Endocrine Abstracts

Secondary (SHPT) is frequent in patients with chronic kidney disease and can predispose patients to low bone mineral density (BMD). Necessity of BMD assessment in such patients is controversial.

The aim was to analyze BMD and PTH secretion in patients with different stages of chronic kidney disease. We examined 311 patients, 161 f, 150 m; age 49.2±14.4 yrs; 190 patients are on continuous dialysis due to end-stage chronic kidney disease (mean dialysis duration 4.9±3.9 yrs), 121 patients with CKD 1–5 not on dialysis. Serum PTH was measured and BMD was estimated by DEXA in lumbar spine and in proximal part of femur, T score <−2.5 was classified as low BMD.
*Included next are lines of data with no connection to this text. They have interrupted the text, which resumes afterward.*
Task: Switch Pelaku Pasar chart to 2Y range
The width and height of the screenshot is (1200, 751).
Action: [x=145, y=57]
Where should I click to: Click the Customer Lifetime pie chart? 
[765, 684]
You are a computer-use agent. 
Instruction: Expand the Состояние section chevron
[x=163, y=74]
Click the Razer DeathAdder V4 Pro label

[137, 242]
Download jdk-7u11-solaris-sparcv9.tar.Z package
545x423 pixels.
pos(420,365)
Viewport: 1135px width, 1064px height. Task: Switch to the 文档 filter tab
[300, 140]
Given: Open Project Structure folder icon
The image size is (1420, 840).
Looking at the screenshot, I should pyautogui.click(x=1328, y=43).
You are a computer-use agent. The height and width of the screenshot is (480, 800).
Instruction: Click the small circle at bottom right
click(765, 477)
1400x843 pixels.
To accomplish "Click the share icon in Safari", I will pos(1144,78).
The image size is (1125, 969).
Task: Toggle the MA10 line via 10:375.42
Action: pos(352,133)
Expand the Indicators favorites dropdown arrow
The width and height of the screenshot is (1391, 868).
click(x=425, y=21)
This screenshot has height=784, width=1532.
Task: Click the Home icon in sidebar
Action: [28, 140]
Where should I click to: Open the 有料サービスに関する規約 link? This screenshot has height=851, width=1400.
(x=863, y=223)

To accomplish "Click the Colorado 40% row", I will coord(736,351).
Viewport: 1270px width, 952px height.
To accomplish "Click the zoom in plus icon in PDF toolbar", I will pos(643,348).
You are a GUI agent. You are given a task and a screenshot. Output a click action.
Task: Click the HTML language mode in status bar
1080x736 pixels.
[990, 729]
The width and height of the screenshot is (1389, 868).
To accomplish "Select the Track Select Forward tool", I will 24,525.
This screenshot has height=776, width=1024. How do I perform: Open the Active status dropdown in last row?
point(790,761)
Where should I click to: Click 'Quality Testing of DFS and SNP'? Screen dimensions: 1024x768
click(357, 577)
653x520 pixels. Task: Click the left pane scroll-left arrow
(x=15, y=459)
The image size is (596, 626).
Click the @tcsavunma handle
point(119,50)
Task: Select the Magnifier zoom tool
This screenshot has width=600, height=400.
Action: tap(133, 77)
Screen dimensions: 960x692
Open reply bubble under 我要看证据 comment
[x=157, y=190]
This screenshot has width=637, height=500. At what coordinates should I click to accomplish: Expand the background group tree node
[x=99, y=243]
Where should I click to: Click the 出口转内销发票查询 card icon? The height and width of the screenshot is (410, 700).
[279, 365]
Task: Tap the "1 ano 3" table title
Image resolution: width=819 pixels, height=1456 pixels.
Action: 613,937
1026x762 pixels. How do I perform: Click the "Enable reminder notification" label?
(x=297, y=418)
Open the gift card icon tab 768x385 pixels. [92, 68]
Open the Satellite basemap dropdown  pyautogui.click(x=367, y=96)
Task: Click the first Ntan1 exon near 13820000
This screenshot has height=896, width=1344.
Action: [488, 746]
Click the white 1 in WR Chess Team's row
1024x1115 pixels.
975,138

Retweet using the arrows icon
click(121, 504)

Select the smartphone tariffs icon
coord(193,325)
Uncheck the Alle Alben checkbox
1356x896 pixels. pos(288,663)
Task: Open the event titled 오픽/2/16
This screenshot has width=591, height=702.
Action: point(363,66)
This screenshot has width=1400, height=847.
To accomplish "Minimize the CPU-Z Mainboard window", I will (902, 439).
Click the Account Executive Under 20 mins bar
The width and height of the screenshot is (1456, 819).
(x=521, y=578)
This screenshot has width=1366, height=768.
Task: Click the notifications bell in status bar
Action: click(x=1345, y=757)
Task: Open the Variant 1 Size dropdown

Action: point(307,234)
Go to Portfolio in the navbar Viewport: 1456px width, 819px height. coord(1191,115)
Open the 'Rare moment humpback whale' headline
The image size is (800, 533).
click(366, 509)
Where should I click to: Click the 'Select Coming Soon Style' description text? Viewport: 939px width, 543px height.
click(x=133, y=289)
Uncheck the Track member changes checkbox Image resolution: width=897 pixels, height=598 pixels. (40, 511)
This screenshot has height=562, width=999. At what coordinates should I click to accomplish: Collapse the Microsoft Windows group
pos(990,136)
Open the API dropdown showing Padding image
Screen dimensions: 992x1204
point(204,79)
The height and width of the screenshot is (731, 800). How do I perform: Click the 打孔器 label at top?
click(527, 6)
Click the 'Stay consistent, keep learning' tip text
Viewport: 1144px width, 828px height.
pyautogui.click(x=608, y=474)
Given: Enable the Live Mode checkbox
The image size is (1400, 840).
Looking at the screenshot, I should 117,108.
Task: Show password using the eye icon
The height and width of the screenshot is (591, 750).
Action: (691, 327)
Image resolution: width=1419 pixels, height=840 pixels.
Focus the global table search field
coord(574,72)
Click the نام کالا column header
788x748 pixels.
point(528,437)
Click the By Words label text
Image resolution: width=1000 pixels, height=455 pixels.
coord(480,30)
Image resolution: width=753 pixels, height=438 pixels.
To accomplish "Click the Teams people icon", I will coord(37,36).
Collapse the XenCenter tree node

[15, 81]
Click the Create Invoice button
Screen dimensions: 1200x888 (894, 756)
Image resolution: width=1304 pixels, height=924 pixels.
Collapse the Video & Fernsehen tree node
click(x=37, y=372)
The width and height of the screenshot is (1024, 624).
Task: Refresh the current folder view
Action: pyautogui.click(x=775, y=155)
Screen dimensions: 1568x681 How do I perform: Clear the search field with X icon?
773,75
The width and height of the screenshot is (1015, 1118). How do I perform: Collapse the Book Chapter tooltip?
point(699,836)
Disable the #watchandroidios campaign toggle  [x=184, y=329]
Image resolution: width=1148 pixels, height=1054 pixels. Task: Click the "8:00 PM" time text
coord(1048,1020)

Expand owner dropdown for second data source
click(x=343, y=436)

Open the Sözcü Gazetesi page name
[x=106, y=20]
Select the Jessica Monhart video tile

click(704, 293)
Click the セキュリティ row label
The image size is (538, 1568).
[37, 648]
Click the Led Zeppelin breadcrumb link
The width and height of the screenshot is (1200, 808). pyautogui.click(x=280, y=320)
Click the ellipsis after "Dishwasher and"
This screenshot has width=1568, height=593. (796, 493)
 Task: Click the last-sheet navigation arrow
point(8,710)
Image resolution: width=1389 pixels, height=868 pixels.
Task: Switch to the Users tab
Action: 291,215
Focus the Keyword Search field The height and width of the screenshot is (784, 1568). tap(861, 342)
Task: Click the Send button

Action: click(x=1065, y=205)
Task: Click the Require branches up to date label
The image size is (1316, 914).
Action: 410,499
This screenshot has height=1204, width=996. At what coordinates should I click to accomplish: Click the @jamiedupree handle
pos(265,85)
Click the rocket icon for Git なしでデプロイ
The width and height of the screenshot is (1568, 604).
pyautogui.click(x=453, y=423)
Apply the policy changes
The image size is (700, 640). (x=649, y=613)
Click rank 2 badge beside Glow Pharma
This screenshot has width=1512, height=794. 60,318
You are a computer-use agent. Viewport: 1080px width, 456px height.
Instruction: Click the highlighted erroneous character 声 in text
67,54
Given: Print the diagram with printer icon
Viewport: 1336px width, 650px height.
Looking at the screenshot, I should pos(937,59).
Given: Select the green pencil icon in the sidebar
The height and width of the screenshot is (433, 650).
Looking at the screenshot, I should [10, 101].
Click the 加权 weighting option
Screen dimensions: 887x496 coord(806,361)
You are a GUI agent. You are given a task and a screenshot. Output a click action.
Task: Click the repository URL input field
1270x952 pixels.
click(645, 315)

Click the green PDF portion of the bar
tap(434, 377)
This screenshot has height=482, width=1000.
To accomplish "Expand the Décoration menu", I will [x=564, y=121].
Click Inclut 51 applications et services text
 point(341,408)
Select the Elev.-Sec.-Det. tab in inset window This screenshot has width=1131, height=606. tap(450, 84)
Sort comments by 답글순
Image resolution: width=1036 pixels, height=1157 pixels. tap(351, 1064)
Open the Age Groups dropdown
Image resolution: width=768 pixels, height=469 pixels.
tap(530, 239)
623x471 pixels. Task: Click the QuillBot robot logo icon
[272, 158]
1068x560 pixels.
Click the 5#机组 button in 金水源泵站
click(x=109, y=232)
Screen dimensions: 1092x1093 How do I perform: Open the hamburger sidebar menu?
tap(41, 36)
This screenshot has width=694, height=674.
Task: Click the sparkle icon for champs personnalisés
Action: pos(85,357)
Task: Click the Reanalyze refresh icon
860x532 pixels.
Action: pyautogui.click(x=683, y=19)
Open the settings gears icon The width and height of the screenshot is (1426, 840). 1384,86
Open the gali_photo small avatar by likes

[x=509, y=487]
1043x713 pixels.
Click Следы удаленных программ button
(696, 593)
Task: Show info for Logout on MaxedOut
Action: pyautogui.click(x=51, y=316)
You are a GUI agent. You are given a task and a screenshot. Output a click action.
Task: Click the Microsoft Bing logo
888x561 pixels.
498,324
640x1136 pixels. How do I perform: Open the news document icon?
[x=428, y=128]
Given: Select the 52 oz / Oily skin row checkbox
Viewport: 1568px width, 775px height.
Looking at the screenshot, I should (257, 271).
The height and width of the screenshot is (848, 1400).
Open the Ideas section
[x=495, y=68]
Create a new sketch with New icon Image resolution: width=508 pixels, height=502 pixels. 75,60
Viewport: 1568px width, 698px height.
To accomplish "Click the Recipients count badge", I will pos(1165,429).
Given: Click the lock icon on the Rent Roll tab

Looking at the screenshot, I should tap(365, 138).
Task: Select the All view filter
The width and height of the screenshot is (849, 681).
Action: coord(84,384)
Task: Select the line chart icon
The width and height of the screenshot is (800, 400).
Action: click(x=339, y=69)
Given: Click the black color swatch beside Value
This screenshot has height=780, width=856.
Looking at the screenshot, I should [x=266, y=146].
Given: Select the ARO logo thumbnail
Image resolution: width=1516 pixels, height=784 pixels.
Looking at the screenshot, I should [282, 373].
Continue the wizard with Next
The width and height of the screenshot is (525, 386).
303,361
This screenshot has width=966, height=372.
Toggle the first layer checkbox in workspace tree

Median PTH level was 314.1 pg/ml (119.2; 770.7) in dialysis patients and 149.0 (65.2; 259.7) in patients with CKD 1–5 not on dialysis (P<0.05). PTH was above upper limit of the reference range in all dialysis patients and in 51.6% of them was 300 pg/ml and higher. SHPT was revealed in all patients with CKD 4–5, in 38.1% of patients with CKD 3; in 25.3% of those with CKD 1–2. In dialysis patients low BMD was revealed in 24.7% of cases, significant implication of PTH level >300 pg/ml on low BMD development was revealed. In patients with CKD 1–2 there were no cases of low BMD, with CKD 3–19.1%, with CKD 4 and CKD 5–33.3% (P<0.05). Prevalence of low BMD was 10.7% in non-dialysis patients with normal PTH and 29.7% – with SHPT (P<0.05).

We can assume that frequency of low BMD is 25% and higher in patients with CKD 4–5 and secondary hyperparathyroidism significantly implicates on its development. Future investigation is required to evaluate clinical implication of DEXA in patients with SHPT for fracture risk assessment.